Барати отлично справился со второй задачей – к его технике и выучке (в хорошем смысле слова) было практически невозможно придраться. Однако его игре не хватило главного – собственной интерпретации, нового осмысления известного произведения. Народный колорит финала прозвучал достаточно формально, почти как виртуозный этюд, а медленной части не доставало тонкости в отдельных мотивах, фразах. За внешне яркой игрой, увы, терялось качество самого звука, ценность которого, безусловно, важна и в быстрой музыке.
Возможно, исполнитель излишне долго настраивался на сольное начало, или же его смутил полупустой зал, но брамсовский цикл в его версии не стал ярким открытием концерта. На «бис» публика услышала «Большой каприс» Г. Эрнста на тему баллады Ф. Шуберта «Лесной царь». Транскрипцию-переложение этой миниатюры Барати показал на высоком уровне, подчеркивая ритм скачки и не забывая про мелодию, спрятанную за сложнейшими ритмическими фигурами.
Другой герой этого дня — бразильский пианист Нельсон Фрейре.
Основу его репертуара составляют немецкие романтики и Бетховен – для вечера в консерватории он выбрал Концерт № 4 соль мажор. Этот цикл интересен не только привычным соревнованием солиста и оркестра, но и возникающим философским диалогом между ними: вместо традиционной виртуозности здесь на первый план выходит лирическое пасторальное начало.

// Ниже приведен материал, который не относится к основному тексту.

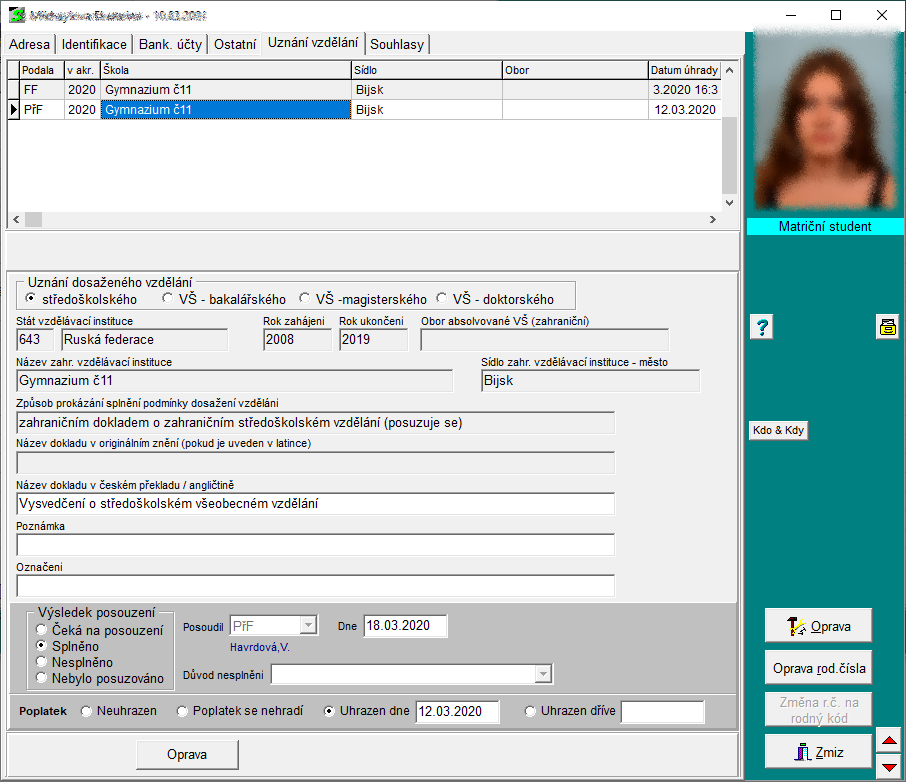Click the Oprava rod.čísla button
Image resolution: width=906 pixels, height=782 pixels.
click(x=818, y=668)
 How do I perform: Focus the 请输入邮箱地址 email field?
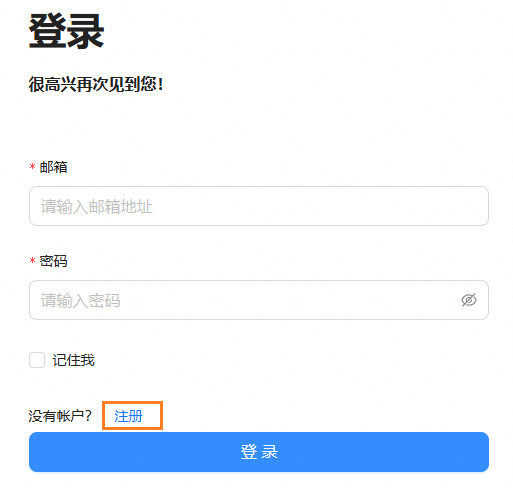(259, 206)
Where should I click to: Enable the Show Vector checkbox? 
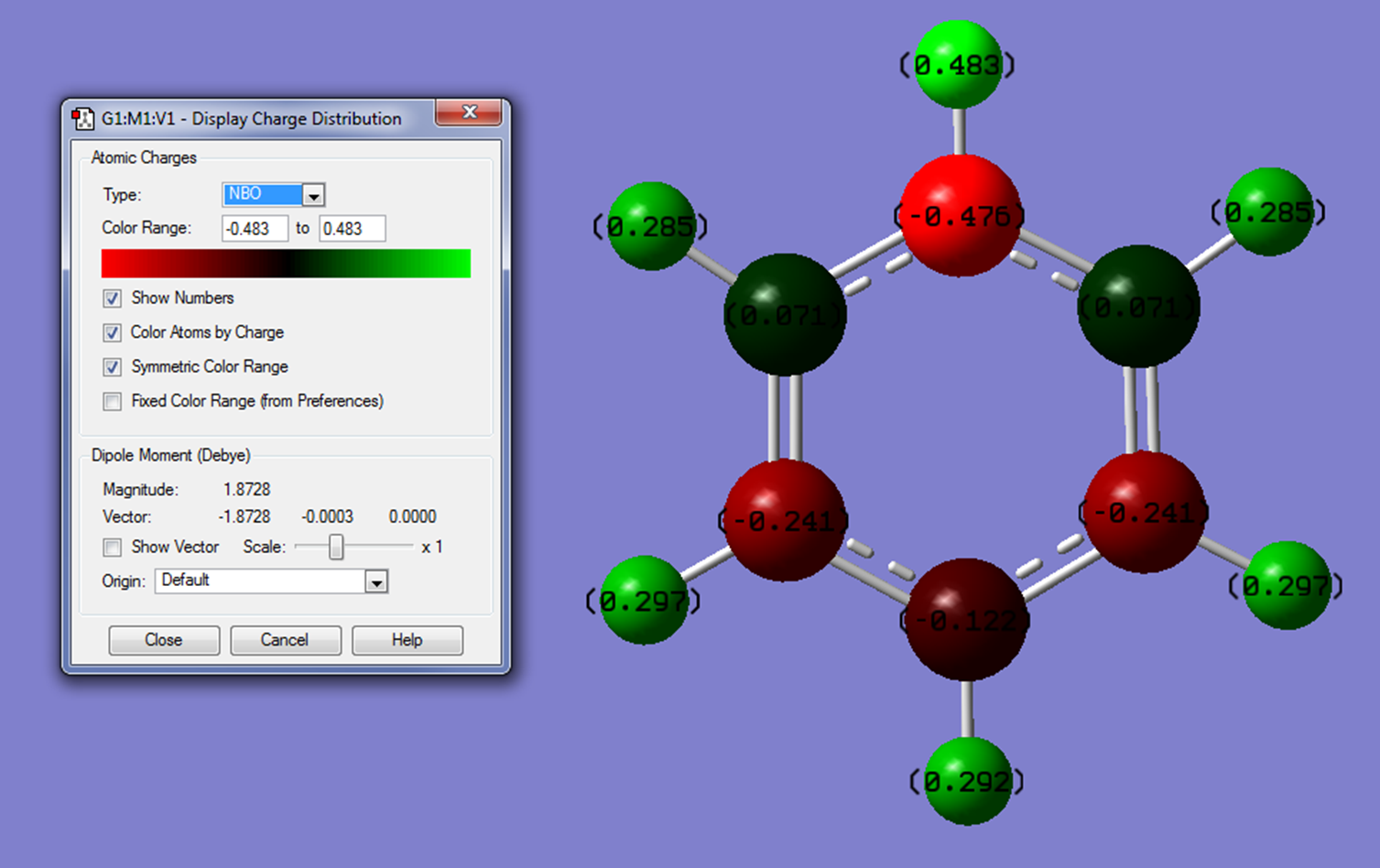(x=113, y=548)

Как и положено, в центре внимания оказался солист, но в бетховенском опусе его роль значительно возросла – оркестр практически «ушел в тень», даже уступив солисту право на первое высказывание. Музыкальный разговор Фрейре впечатлил своей глубиной и внимательным отношением к каждому звуку. Его игра удивительным образом сочетала в себе техническое мастерство и тонкость, где динамика редко выходила за пределы пиано, а тихие, как бы полуозвученные темы придали композиторскому тексту новый индивидуальный смысл.
Это было настоящее интеллектуальное исполнение, в котором чувствовался серьезный подход. 72-летний Фрейре выстроил в своем выступлении собственную концепцию, логически завершив ее финальным «бисом». Пианист подарил слушателям фортепианную версию темы Орфея из одноименной оперы К. В. Глюка: вспомним, что медленную часть Бетховен создал именно под впечатлением от легендарного мифа.
Большой радостью и одновременно тяжелым испытанием для публики стали две симфонии,
представленные оркестром Мариинского театра и днем, и вечером. За фигурами Малера и Брукнера давно закрепился ярлык «сложный композитор» и это вполне оправдано – их позднеромантические лирико-драматические мелодии порой воспринимаются труднее, чем какое-нибудь авангардное сочинение XXI века. Прекрасно понимая этот факт, Гергиев все же выбрал наиболее сложные по исполнению и длительные по времени симфонии — Пятую Малера и Восьмую Брукнера.
Грандиозный малеровский цикл, продолжающий линию трагических откровений композитора, позволил коллективу Гергиева продемонстрировать свое понимание авторского замысла.
Уже в прологе обращали на себя внимание контрасты маршевой и лирической тем, равно как и органичные переходы от суровых фанфар медных инструментов к сокровенно-интимному монологу скрипок. Калейдоскоп танцев второй части удивил своей разнохарактерностью и стилевой точностью – лендлер, вальс, скерцо образовали единое целое, пронизанное одним ритмом движения. Третья часть и финал создали праздничную атмосферу с торжественно-победным оттенком – и вновь нельзя не отметить полноценное, богатое красками звучание оркестра.
Но самые сильные чувства возникли от исполнения знаменитого Адажиетто,
«романса без слов», написанного лишь для струнных и арфы. Появившись из тишины, лирическая «жемчужина» малеровского цикла на какое-то время погрузила публику в философскую медитацию, воплощенную в бесконечных, словно разливающихся мелодиях.
Восьмая симфония Брукнера — завершение всего концертного марафона — продолжила эту атмосферу в том же трагедийном русле. Музыка великого австрийца отразила разные идеи и сюжеты – от возвещения смерти, неудачной влюбленности до встречи австрийского, германского и русского императоров близ Ольмюца. Гигантский масштаб форм, мощные tutti, от которых дрожали висящие в зале портреты композиторов, почти диссонантные гармонии и обилие фактурных пластов не явились для оркестра проблемой. Впрочем, как и всё остальное, прозвучавшее в этот весенний праздничный день.